What is negative labeling

Labeling of genetically modified organisms (GMO)

Which GMOs have to be labeled?

All foods that are, contain or are obtained from GMOs are subject to GMO labeling. Accordingly, products such as soya oil or the emulsifier soya lecithin must be labeled if they come from genetically modified soya beans (see “Further information”).

However, there are exceptions to the labeling requirement:

• Unintentional traces of approved GMO products do not have to be labeled if they are present in an amount of no more than 0.9% mass percent. The dealers or producers concerned must be able to prove that they have taken the appropriate measures to avoid such traces.

• Fermenter products that are produced by genetically modified microorganisms in a closed system, then separated from the organism, cleaned and chemically defined.

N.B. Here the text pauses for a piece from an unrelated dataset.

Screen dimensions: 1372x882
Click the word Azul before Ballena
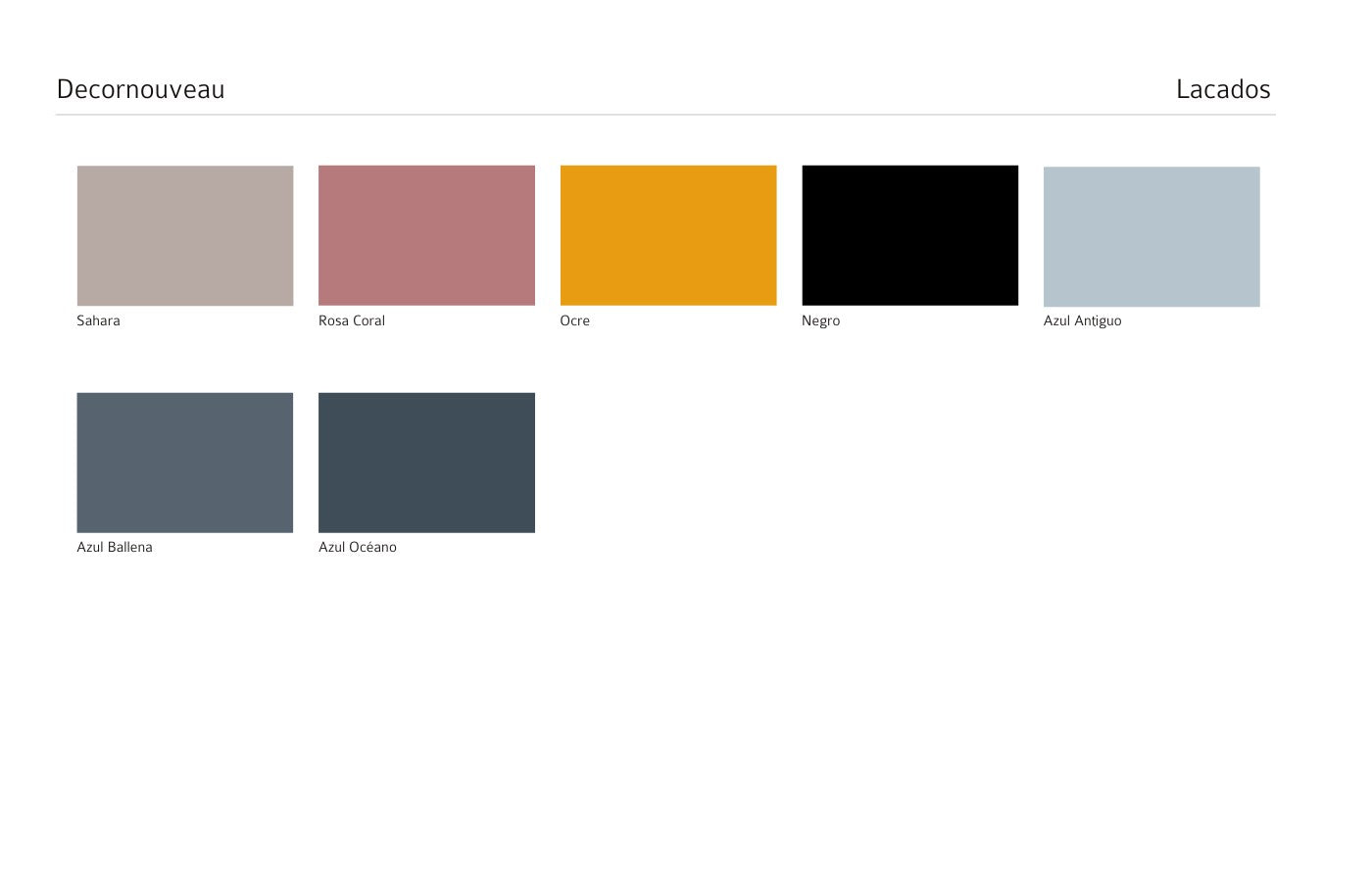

In addition, the negative label “without GMO” may be used for food of animal origin (see Article 37 of the Ordinance on Foodstuffs and Utility Articles LGV). The prerequisite is that no genetically modified forage plants or products derived from them were used to feed the animals.

In addition, the note “without GMOs” must be supplemented with the note “no genetically modified forage plants or products derived from them were used to feed the animals”. The marking is only complete in this combination. Both information must appear in the same field of vision and be clearly legible.

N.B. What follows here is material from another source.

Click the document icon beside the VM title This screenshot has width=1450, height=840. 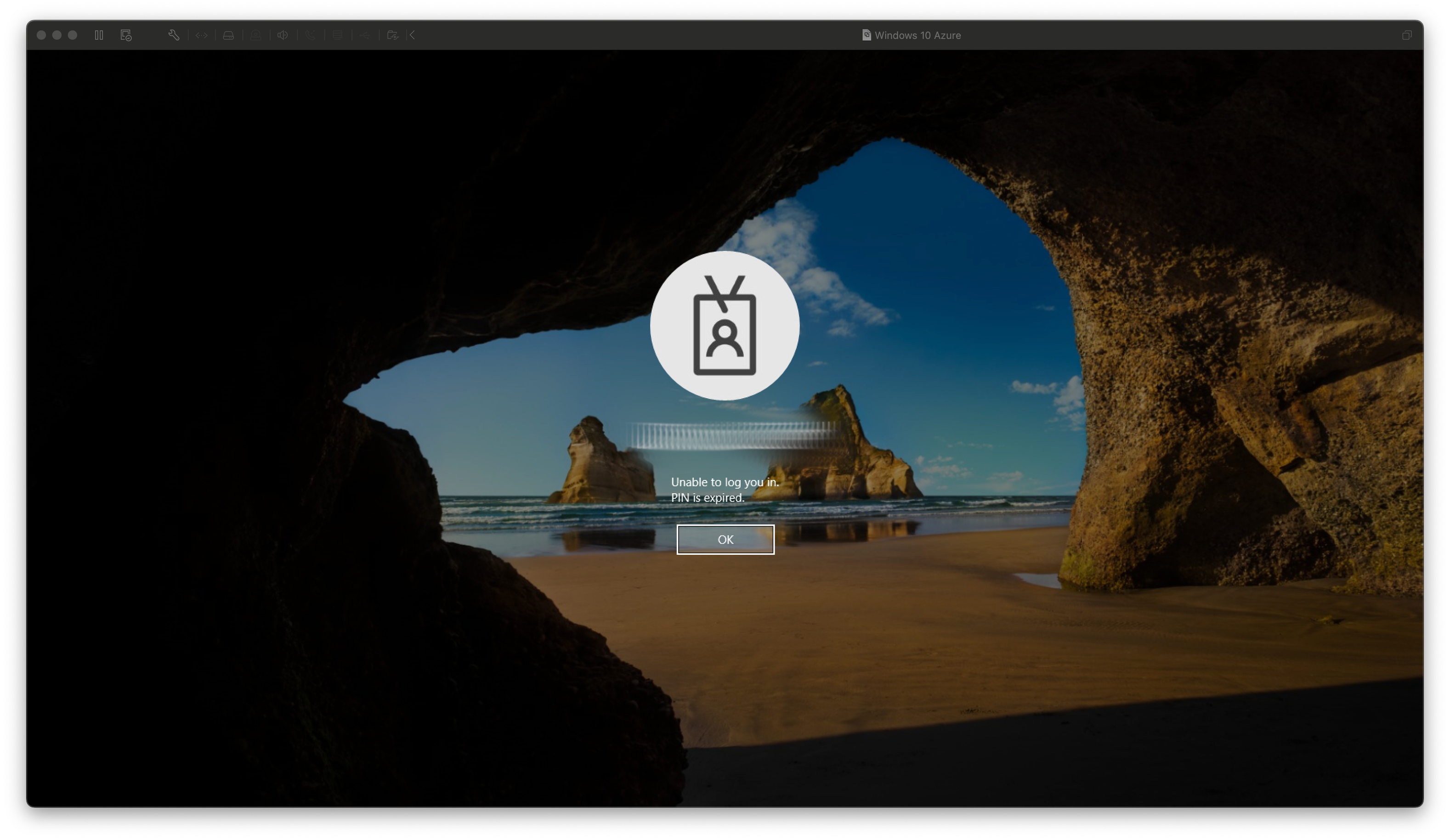point(866,35)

All foods and additives made from GMOs are subject to labeling. Accordingly, products such as soya oil or the emulsifier soya lecithin must be labeled if they come from genetically modified soya beans (see “Further information”).

However, what is produced with the participation of a GMO does not have to be labeled, i.e. the use of processing aids or agricultural production aids. The milk from cows that have eaten genetically modified maize does not have to be labeled if the milk comes from a non-genetically modified cow.

Examples of the labeling of GMO products

Consumers can recognize GMO products by the identification on the label. A corresponding note can be found in the list of ingredients, possibly also with the description of the product. The following three examples are fictional; There are currently practically no genetically modified foods on the Swiss market.


Example 1 (fictitious):
Polenta corn

Ingredients: corn grits (genetically modified), salt, spices, flavor enhancers.


Example 2 (fictitious):
Chocolate with GMO ingredients

Ingredients: sugar, glucose syrup *, cocoa butter, hardened vegetable oil **, low-fat cocoa, cornflakes *, skimmed milk powder, emulsifier (lecithin, E322) **, flavor.

* made from genetically modified maize
** made from genetically modified soy


Example 3 (fictitious):
Fruit yogurt with GMO ingredients, acidified with GMO cultures

Ingredients: milk, skimmed milk powder, sugar, papaya *, modified corn starch **.

* genetically modified
** made with genetically modified lactobacilli.